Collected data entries
Segment Open
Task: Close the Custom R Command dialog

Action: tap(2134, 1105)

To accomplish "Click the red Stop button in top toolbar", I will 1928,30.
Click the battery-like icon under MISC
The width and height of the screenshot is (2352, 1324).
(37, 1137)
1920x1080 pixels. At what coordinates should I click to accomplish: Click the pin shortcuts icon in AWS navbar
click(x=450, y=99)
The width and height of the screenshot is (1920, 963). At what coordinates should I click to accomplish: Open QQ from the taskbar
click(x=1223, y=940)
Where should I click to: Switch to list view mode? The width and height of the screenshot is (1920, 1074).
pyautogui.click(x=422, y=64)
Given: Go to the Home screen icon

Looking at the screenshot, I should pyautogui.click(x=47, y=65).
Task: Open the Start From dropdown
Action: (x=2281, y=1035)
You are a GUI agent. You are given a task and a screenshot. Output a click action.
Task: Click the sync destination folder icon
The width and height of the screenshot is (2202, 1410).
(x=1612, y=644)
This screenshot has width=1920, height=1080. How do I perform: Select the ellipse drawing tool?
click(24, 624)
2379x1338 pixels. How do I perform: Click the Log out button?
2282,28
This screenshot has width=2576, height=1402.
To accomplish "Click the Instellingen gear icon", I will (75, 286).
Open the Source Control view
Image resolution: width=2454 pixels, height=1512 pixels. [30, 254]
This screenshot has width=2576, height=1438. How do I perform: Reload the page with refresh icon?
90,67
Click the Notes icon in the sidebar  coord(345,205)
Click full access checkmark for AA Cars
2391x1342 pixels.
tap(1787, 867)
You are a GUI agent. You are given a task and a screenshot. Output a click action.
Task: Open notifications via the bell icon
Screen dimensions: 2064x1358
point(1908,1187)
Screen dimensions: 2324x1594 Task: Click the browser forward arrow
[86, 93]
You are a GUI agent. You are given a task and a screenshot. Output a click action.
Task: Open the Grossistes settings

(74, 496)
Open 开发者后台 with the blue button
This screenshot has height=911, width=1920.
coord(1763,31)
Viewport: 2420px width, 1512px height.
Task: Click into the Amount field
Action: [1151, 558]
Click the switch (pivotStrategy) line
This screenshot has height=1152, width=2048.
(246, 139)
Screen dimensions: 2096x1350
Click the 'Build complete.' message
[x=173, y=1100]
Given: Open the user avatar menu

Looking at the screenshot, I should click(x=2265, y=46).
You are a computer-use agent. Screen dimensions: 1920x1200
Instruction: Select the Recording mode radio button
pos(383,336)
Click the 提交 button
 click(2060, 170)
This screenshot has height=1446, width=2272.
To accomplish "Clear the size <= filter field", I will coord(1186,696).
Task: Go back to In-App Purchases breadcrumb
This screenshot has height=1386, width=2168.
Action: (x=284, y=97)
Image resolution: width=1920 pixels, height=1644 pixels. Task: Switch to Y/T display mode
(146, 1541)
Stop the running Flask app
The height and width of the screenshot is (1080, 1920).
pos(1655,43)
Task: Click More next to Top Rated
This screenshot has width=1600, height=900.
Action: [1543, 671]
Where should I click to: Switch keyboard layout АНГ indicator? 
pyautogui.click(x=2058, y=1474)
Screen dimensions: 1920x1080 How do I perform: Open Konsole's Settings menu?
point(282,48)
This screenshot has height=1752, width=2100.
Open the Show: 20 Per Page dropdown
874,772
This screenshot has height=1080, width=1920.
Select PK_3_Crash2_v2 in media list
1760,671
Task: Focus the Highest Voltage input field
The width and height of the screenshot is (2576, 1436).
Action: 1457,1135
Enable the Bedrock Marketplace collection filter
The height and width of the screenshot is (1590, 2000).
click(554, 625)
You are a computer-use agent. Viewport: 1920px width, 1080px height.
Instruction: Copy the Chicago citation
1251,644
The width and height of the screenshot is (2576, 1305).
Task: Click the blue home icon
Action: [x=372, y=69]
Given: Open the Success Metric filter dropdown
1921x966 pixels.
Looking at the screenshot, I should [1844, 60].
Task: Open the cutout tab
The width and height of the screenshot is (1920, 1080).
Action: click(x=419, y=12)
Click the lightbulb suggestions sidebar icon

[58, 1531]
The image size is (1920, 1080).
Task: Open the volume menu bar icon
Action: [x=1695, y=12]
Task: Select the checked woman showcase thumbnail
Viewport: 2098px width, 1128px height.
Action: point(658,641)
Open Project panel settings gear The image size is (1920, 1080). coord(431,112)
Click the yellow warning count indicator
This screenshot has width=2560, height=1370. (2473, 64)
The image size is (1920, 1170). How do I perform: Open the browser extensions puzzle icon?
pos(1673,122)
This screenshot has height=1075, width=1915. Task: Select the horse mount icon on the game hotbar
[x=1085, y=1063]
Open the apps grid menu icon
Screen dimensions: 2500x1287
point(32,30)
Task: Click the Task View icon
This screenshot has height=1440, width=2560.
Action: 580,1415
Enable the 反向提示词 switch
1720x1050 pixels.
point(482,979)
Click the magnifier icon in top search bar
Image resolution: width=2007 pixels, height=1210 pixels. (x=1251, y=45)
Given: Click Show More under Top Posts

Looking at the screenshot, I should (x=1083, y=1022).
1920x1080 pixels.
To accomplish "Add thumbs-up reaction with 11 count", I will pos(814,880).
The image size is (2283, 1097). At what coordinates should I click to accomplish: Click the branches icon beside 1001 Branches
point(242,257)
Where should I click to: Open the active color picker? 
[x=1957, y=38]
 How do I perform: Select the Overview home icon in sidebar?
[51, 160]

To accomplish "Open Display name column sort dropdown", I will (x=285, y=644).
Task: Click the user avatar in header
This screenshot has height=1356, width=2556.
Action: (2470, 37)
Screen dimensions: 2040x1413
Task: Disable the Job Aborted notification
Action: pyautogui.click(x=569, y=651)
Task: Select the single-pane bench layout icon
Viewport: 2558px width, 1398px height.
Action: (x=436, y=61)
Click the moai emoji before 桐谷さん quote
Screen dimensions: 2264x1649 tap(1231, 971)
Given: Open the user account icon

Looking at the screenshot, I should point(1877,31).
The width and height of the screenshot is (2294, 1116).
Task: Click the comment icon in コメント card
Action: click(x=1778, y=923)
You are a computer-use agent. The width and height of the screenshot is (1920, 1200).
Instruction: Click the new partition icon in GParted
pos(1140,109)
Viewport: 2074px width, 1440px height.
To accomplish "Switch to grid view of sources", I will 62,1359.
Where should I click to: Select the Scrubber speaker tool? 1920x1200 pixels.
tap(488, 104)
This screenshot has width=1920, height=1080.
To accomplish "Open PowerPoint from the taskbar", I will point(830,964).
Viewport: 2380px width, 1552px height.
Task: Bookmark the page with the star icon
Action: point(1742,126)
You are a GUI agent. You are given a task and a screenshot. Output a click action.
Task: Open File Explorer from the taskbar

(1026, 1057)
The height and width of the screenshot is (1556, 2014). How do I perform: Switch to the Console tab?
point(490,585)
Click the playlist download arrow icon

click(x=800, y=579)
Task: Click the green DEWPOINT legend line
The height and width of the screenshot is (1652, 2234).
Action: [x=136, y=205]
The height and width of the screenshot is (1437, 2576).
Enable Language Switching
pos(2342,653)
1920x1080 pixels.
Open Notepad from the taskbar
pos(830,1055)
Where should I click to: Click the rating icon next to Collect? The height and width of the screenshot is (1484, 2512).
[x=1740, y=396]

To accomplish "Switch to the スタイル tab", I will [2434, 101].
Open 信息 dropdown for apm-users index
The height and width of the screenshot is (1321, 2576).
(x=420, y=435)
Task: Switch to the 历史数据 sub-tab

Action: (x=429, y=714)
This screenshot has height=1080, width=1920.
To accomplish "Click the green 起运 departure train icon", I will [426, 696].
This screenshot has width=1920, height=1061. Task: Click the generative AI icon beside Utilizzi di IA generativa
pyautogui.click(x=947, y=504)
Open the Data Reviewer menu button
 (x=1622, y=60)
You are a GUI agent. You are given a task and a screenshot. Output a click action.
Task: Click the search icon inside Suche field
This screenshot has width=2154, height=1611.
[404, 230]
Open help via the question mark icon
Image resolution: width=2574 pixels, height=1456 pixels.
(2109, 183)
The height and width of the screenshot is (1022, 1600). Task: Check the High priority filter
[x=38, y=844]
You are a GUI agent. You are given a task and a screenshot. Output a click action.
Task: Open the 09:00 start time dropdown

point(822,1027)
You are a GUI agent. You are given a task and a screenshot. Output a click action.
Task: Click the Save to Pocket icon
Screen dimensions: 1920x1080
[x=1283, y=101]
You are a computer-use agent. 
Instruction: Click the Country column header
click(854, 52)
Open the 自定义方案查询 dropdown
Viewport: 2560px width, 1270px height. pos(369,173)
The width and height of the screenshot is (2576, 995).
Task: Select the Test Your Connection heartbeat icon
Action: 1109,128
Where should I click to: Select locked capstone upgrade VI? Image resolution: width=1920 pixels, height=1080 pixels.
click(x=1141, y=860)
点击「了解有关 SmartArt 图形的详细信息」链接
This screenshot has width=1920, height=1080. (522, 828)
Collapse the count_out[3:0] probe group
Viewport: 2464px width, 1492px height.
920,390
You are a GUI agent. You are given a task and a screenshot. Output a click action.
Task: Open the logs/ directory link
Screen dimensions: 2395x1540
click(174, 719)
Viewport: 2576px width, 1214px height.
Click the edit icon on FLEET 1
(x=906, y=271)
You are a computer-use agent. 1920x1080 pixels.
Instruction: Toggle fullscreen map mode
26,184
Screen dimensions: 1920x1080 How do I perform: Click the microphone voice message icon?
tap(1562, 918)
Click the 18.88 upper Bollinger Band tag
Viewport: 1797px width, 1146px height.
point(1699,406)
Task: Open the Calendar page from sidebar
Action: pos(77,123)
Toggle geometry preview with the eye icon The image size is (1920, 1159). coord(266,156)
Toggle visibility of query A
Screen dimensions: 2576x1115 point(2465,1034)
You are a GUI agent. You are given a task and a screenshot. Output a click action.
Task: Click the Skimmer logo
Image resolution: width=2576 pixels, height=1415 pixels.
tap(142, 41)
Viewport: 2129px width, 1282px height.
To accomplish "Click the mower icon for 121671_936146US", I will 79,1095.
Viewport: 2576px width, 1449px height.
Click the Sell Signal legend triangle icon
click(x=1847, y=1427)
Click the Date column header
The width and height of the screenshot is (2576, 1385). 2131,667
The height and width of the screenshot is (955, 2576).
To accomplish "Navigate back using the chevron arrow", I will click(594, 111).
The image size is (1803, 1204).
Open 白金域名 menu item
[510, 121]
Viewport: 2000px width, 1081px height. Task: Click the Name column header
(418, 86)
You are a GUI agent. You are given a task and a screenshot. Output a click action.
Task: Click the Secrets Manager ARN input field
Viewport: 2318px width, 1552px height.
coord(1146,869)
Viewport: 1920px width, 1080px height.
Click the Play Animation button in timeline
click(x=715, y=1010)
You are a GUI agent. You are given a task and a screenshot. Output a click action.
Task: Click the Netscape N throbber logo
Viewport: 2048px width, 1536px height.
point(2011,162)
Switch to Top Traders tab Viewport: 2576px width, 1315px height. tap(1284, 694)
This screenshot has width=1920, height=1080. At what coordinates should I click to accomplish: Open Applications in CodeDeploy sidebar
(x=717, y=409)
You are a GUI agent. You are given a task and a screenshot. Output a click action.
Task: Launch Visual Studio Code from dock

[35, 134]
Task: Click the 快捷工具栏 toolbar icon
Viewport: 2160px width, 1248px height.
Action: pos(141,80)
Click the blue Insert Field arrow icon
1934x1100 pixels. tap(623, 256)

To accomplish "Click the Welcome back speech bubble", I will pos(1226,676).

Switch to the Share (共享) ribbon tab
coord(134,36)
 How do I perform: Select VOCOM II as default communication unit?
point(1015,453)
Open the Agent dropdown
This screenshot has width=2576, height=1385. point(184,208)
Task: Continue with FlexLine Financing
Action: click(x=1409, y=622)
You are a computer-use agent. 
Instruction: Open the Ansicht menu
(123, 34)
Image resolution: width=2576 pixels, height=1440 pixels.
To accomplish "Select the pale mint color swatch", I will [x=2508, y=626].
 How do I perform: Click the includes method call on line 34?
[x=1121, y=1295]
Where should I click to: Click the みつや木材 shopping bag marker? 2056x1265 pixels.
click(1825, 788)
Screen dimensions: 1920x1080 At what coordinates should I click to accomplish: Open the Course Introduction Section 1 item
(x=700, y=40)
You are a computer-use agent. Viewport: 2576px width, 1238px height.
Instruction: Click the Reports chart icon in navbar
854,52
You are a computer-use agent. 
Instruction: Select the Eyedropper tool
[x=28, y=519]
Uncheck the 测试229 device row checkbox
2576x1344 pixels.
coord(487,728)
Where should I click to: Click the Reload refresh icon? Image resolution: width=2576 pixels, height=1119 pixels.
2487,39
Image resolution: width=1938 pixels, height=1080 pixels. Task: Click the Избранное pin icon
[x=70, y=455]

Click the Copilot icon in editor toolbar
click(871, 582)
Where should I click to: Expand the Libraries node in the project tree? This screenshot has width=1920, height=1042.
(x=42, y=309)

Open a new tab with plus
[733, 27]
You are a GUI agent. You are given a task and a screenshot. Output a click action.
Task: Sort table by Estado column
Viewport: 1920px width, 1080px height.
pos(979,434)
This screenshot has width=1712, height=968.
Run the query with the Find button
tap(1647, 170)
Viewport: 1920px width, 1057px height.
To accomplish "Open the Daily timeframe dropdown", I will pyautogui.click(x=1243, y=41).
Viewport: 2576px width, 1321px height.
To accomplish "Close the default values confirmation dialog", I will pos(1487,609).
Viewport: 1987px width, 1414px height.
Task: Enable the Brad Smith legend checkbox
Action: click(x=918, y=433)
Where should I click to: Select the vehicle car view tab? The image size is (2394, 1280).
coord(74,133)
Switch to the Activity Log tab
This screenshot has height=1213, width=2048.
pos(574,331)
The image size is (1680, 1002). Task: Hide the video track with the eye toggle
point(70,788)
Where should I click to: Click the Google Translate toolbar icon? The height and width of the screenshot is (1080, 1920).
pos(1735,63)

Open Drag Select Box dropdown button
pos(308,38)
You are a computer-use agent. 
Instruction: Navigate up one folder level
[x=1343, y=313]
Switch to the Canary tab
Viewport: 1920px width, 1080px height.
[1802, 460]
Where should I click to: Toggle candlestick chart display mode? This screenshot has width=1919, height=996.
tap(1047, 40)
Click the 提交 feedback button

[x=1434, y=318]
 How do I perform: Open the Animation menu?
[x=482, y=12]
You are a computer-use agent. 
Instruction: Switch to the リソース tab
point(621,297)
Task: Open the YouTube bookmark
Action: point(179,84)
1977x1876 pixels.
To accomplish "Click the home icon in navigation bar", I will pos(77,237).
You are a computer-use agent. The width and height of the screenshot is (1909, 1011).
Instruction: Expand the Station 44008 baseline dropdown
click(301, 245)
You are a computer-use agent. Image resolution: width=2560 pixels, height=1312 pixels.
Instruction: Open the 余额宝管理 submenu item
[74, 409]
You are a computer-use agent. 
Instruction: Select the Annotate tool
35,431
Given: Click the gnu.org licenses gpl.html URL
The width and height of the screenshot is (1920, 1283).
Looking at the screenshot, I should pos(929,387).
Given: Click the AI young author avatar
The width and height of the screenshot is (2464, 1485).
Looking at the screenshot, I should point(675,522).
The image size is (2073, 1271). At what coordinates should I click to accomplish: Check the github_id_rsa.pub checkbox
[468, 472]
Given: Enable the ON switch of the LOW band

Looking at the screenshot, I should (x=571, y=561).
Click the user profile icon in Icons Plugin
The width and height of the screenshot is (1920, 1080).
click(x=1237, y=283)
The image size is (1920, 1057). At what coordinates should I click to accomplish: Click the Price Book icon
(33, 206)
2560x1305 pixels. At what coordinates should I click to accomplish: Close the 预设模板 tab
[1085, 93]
Segment Closed
> _Exercise prompt_
With "green" as the string to find, copy every line of the records that holds it.

> _Written reply_
Task: Click the green DEWPOINT legend line
To accomplish "Click the green 起运 departure train icon", I will [426, 696].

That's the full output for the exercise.